La réunion du conseil d’administration est pour Gøtzsche un simu­lacre de pro­cès. Elle se base sur une enquête menée par un cabi­net d’avocat exté­rieur pour affi­cher un sem­blant d’objectivité mais les échanges sont confus, les argu­ments ne sont pas étayés et il n’est pas tenu compte des élé­ments objec­tifs recueillis. Les règles sta­tu­taires sont floues, et sont inter­pré­tées de manière variable selon les membres concer­nés, lorsqu’elles sont appli­quées. On com­prend que beau­coup ne reprochent pas réel­le­ment à Gøtzsche une action spé­ci­fique qui serait contraire aux sta­tuts mais essen­tiel­le­ment une atti­tude géné­rale. Il semble qu’aucun membre n’ait réel­le­ment lu les docu­ments qu’il apporte à sa défense. Il lui est repro­ché de man­quer de soli­da­ri­té à l’intérieur de la col­la­bo­ra­tion. En effet, pour cer­tains, les diver­gences d’opinions scien­ti­fiques devraient être confi­nées à l’intérieur et ne pas être mises sur la place publique. L’expression de l’opinion de Cochrane doit paraître consen­suelle. Gøtzsche a une atti­tude peu diplo­mate qu’il recon­nait volon­tiers, ce qui va lui alié­ner plu­sieurs membres. Ses adver­saires n’hésitent pas à uti­li­ser ou contour­ner les règles selon leur inté­rêt, ce qui équi­va­lait à de la dif­fa­ma­tion.
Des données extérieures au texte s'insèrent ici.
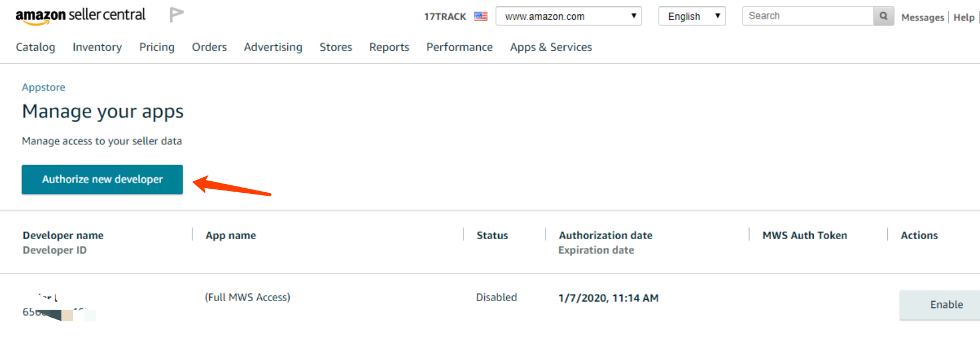Open the Orders menu
The image size is (980, 341).
point(209,47)
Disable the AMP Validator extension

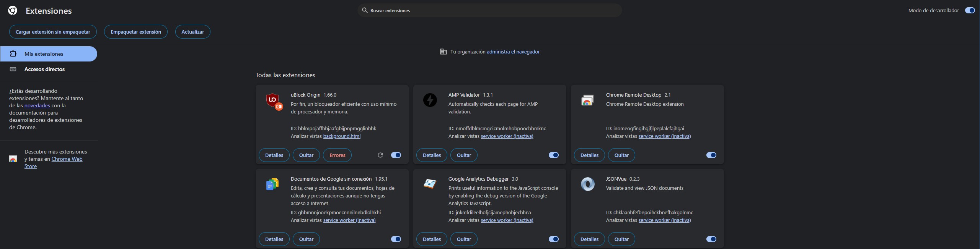point(554,155)
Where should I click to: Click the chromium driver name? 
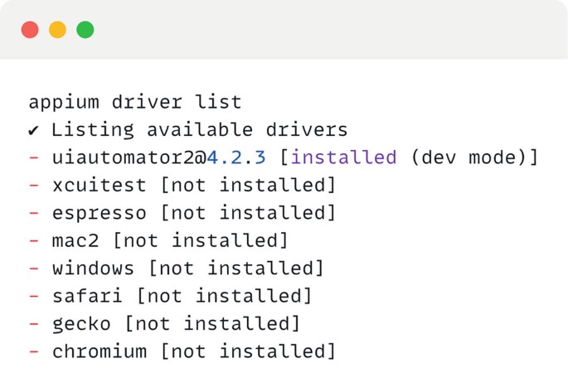[100, 351]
Des accu­sa­tions men­son­gères sont por­tées par Wil­son et Bur­ton. On voit cer­tains membres céder pro­gres­si­ve­ment à l’accusation par faci­li­té, par esprit de groupe, ou par crainte.

Après un long débat, la pro­cé­dure abou­tit fina­le­ment à l’exclusion de Gøtzsche de l’organisation. En réac­tion, quatre membres du conseil démis­sionnent, un grand nombre de cri­tiques internes et externes à Cochrane se mani­festent, et de nom­breuses per­son­na­li­tés quittent la col­la­bo­ra­tion. Gøtzsche tente de faire valoir son bon droit devant l’Assemblée Géné­rale mais rien n’y fait, la machi­ne­rie fini­ra de l’éliminer. De nou­velles élec­tions par­tielles auront bien lieu mais leur orga­ni­sa­tion et l’information sont contrô­lées par la direc­tion de Wil­son. Pour par­ache­ver la débâcle, sur pres­sion de la direc­tion de Cochrane, l’hôpital public qui emploie Gøtzsche au Dane­mark le licencie.

***

Pour Gøtzsche, son exclu­sion est le fruit d’une cam­pagne de mani­pu­la­tions et de men­songes de Wil­son sur l’ensemble du conseil d’administration et de la fon­da­tion. L’orgueil et la per­son­na­li­té de Wil­son le pous­saient à éta­blir un contrôle total de la struc­ture pour ser­vir son ambi­tion. Il lui a été pos­sible d’asseoir ce contrôle parce qu’il pou­vait faire pres­sion, avec l’appui de Bur­ton, sur le petit nombre de déci­deurs consti­tuant le conseil d’administration. Gøtzsche, consi­dé­rant que si Wil­son pou­vait mai­tri­ser le conseil, il ne pour­rait rien contre l’ensemble des col­la­bo­ra­teurs de Cochrane, et que lui Gøtzsche pour­rait faire contre­poids en aler­tant sur sa cause et en fai­sant appel à l’assemblée géné­rale. Ce fut en vain.
Mais ces expli­ca­tions indi­vi­duelles ne sont pas plei­ne­ment satisfaisantes.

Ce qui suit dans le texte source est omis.